Hace unos días tuve la oportunidad de comer con una familia que acababa de inaugurar su nueva casa. Moderna, rectilínea, de ladrillo y cemento, grandes ventanales y luminosa. Una vista preciosa hacia el valle donde contemplamos un atardecer de película. En cada habitación un televisor. En la sala un plasma de 50 pulgadas. Wi fi en toda la casa para vivir siempre conectados. Los cuadros que adornaban las paredes representaban lo moderno, es decir, figuras, líneas y colores que al observador inexperto reflejaban la confusión de nuestras sociedades ¡Qué casa!
Ahora, al recordar a nuestros progenitores y las casas en donde nos levantaron, me viene a la mente la diferencia tan extraordinaria entre la arquitectura moderna y la arquitectura sencilla y vigorosa de antaño. Cada habitación tenía la imagen de Cristo o de nuestra Señora. Entre las paredes se conservaba un espacio para la cruz y un pequeño oratorio. Los cuadros que adornaban la casa reflejaban la belleza del paisaje o la maravilla de la persona humana, arte realizado con tanta perfección y detalle. El ruido de los niños daba al ambiente la sensación de alegría y esperanza, a pesar de los regaños. Nos entreteníamos con cualquier cosa y éramos felices.

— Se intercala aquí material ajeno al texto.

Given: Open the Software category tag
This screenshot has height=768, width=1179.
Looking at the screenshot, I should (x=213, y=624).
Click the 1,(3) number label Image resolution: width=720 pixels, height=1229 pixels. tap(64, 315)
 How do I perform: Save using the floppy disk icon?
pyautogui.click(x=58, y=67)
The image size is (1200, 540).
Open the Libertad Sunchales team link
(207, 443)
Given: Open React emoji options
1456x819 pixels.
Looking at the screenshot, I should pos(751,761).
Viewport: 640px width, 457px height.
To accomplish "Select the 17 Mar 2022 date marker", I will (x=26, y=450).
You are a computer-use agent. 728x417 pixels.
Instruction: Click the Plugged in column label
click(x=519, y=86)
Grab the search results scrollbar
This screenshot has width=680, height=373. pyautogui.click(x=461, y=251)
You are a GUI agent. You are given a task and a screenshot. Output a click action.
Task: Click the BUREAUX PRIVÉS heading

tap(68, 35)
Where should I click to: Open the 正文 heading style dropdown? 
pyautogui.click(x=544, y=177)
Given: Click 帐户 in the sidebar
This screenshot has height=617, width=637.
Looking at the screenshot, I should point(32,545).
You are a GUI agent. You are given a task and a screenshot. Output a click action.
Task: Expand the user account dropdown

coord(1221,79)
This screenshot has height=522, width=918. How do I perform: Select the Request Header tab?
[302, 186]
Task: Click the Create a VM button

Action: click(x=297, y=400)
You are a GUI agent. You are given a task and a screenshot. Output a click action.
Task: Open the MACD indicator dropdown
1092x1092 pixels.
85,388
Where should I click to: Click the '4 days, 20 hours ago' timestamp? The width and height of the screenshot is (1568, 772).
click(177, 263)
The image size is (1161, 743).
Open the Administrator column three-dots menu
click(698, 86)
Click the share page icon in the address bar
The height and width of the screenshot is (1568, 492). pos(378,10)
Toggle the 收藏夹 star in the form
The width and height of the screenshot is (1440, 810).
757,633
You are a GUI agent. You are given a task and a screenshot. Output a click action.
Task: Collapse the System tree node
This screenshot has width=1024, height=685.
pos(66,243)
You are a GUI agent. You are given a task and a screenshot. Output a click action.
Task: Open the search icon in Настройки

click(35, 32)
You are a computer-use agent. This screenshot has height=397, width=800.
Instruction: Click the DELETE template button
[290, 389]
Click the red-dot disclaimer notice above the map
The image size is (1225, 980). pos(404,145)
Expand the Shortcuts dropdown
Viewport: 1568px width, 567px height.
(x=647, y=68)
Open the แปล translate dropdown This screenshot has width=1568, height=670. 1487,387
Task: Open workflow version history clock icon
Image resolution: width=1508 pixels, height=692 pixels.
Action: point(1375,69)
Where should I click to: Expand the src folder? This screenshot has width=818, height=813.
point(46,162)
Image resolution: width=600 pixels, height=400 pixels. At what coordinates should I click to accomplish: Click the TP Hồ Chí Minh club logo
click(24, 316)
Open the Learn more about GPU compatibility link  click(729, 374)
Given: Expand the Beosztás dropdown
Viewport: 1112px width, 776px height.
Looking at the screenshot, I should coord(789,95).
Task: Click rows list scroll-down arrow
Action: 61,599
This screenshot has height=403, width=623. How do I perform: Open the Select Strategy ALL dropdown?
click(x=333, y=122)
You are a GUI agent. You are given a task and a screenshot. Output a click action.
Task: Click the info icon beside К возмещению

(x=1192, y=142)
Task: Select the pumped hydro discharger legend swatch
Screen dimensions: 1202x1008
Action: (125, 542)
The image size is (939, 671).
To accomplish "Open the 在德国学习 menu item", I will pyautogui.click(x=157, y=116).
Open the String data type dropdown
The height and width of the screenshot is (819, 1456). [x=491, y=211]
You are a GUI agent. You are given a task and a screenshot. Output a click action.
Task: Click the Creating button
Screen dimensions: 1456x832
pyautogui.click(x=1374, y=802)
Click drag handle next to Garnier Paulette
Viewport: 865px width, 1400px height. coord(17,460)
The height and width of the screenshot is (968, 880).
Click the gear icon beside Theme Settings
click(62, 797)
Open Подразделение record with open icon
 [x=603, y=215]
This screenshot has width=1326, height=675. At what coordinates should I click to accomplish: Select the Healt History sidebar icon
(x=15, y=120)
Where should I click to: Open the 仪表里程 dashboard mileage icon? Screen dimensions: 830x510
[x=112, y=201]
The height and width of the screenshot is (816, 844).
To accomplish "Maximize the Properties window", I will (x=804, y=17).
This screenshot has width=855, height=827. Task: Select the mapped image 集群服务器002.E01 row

El mundo ha cambiado dramáticamente, pero me pregunto si ha sido un cambio para lo mejor. Dejar a Dios fuera de las estructuras físicas de una edificación representa una cruel alarma para cada familia y para la sociedad entera. Dejar a Dios fuera de nuestras vidas representa un camino hacia la desventura, la desesperación y el sinsentido de la propia existencia.